Entries on target coordinates
────────────────────────────────────────

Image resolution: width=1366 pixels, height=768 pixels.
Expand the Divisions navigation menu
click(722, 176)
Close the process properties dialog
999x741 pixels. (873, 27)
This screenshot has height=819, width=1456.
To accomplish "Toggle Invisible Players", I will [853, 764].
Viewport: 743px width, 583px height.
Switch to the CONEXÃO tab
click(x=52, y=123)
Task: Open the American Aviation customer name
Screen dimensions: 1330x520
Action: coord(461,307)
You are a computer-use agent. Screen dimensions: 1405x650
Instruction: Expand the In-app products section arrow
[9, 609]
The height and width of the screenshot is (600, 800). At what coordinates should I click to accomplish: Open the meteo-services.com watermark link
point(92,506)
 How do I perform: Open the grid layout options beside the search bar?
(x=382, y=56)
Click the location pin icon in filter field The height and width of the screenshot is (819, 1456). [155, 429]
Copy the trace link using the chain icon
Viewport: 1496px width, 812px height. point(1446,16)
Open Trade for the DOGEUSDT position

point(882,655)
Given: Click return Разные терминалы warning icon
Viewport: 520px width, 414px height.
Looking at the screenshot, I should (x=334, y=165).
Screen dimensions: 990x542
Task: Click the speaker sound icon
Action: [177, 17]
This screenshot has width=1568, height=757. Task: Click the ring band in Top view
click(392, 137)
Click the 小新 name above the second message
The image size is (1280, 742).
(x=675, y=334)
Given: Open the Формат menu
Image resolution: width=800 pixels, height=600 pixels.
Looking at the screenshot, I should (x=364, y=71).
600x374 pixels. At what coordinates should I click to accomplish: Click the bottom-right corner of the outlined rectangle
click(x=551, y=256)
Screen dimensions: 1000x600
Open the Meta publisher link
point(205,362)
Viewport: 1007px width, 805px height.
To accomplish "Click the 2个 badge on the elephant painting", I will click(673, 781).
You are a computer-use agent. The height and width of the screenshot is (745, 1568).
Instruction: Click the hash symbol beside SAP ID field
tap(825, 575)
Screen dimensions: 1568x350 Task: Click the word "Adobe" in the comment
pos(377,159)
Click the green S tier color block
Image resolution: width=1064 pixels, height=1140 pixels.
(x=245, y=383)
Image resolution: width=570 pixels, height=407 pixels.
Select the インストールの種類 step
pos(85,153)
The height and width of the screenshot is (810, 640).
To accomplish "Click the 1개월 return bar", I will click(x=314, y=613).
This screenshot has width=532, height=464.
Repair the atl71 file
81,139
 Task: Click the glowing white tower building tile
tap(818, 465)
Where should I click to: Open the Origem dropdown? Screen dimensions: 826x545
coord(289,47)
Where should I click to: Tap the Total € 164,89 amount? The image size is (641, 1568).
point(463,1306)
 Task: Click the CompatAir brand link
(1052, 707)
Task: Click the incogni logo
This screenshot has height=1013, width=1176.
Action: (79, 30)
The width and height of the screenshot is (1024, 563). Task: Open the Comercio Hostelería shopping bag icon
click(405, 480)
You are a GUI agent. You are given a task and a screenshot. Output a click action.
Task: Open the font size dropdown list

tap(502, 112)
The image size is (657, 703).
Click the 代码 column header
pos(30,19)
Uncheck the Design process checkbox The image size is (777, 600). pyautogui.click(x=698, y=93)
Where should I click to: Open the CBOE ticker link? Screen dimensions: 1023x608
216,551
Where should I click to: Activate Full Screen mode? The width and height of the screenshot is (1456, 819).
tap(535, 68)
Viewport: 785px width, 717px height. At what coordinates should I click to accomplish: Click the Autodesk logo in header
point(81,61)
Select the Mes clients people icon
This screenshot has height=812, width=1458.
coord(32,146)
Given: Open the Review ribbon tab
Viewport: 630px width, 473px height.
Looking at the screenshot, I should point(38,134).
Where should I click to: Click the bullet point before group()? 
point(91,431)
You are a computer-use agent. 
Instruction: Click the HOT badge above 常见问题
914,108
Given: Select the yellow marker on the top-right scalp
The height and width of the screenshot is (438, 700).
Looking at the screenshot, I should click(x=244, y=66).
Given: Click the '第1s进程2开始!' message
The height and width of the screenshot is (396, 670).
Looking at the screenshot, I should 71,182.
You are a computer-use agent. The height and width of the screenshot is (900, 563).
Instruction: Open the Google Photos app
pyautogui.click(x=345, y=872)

────────────────────────────────────────

--- Exercise objective ---
Reproduce all of the entries above line for line, with no changes to any character.

--- Task result ---
Image resolution: width=1366 pixels, height=768 pixels.
Expand the Divisions navigation menu
click(722, 176)
Close the process properties dialog
999x741 pixels. (873, 27)
This screenshot has height=819, width=1456.
To accomplish "Toggle Invisible Players", I will [853, 764].
Viewport: 743px width, 583px height.
Switch to the CONEXÃO tab
click(x=52, y=123)
Task: Open the American Aviation customer name
Screen dimensions: 1330x520
Action: coord(461,307)
You are a computer-use agent. Screen dimensions: 1405x650
Instruction: Expand the In-app products section arrow
[9, 609]
The height and width of the screenshot is (600, 800). At what coordinates should I click to accomplish: Open the meteo-services.com watermark link
point(92,506)
 How do I perform: Open the grid layout options beside the search bar?
(x=382, y=56)
Click the location pin icon in filter field The height and width of the screenshot is (819, 1456). [155, 429]
Copy the trace link using the chain icon
Viewport: 1496px width, 812px height. point(1446,16)
Open Trade for the DOGEUSDT position

point(882,655)
Given: Click return Разные терминалы warning icon
Viewport: 520px width, 414px height.
Looking at the screenshot, I should (x=334, y=165).
Screen dimensions: 990x542
Task: Click the speaker sound icon
Action: [177, 17]
This screenshot has width=1568, height=757. Task: Click the ring band in Top view
click(392, 137)
Click the 小新 name above the second message
The image size is (1280, 742).
(x=675, y=334)
Given: Open the Формат menu
Image resolution: width=800 pixels, height=600 pixels.
Looking at the screenshot, I should (x=364, y=71).
600x374 pixels. At what coordinates should I click to accomplish: Click the bottom-right corner of the outlined rectangle
click(x=551, y=256)
Screen dimensions: 1000x600
Open the Meta publisher link
point(205,362)
Viewport: 1007px width, 805px height.
To accomplish "Click the 2个 badge on the elephant painting", I will click(673, 781).
You are a computer-use agent. The height and width of the screenshot is (745, 1568).
Instruction: Click the hash symbol beside SAP ID field
tap(825, 575)
Screen dimensions: 1568x350 Task: Click the word "Adobe" in the comment
pos(377,159)
Click the green S tier color block
Image resolution: width=1064 pixels, height=1140 pixels.
(x=245, y=383)
Image resolution: width=570 pixels, height=407 pixels.
Select the インストールの種類 step
pos(85,153)
The height and width of the screenshot is (810, 640).
To accomplish "Click the 1개월 return bar", I will click(x=314, y=613).
This screenshot has width=532, height=464.
Repair the atl71 file
81,139
 Task: Click the glowing white tower building tile
tap(818, 465)
Where should I click to: Open the Origem dropdown? Screen dimensions: 826x545
coord(289,47)
Where should I click to: Tap the Total € 164,89 amount? The image size is (641, 1568).
point(463,1306)
 Task: Click the CompatAir brand link
(1052, 707)
Task: Click the incogni logo
This screenshot has height=1013, width=1176.
Action: (79, 30)
The width and height of the screenshot is (1024, 563). Task: Open the Comercio Hostelería shopping bag icon
click(405, 480)
You are a GUI agent. You are given a task and a screenshot. Output a click action.
Task: Open the font size dropdown list

tap(502, 112)
The image size is (657, 703).
Click the 代码 column header
pos(30,19)
Uncheck the Design process checkbox The image size is (777, 600). pyautogui.click(x=698, y=93)
Where should I click to: Open the CBOE ticker link? Screen dimensions: 1023x608
216,551
Where should I click to: Activate Full Screen mode? The width and height of the screenshot is (1456, 819).
tap(535, 68)
Viewport: 785px width, 717px height. At what coordinates should I click to accomplish: Click the Autodesk logo in header
point(81,61)
Select the Mes clients people icon
This screenshot has height=812, width=1458.
coord(32,146)
Given: Open the Review ribbon tab
Viewport: 630px width, 473px height.
Looking at the screenshot, I should point(38,134).
Where should I click to: Click the bullet point before group()? 
point(91,431)
You are a computer-use agent. 
Instruction: Click the HOT badge above 常见问题
914,108
Given: Select the yellow marker on the top-right scalp
The height and width of the screenshot is (438, 700).
Looking at the screenshot, I should click(x=244, y=66).
Given: Click the '第1s进程2开始!' message
The height and width of the screenshot is (396, 670).
Looking at the screenshot, I should 71,182.
You are a computer-use agent. The height and width of the screenshot is (900, 563).
Instruction: Open the Google Photos app
pyautogui.click(x=345, y=872)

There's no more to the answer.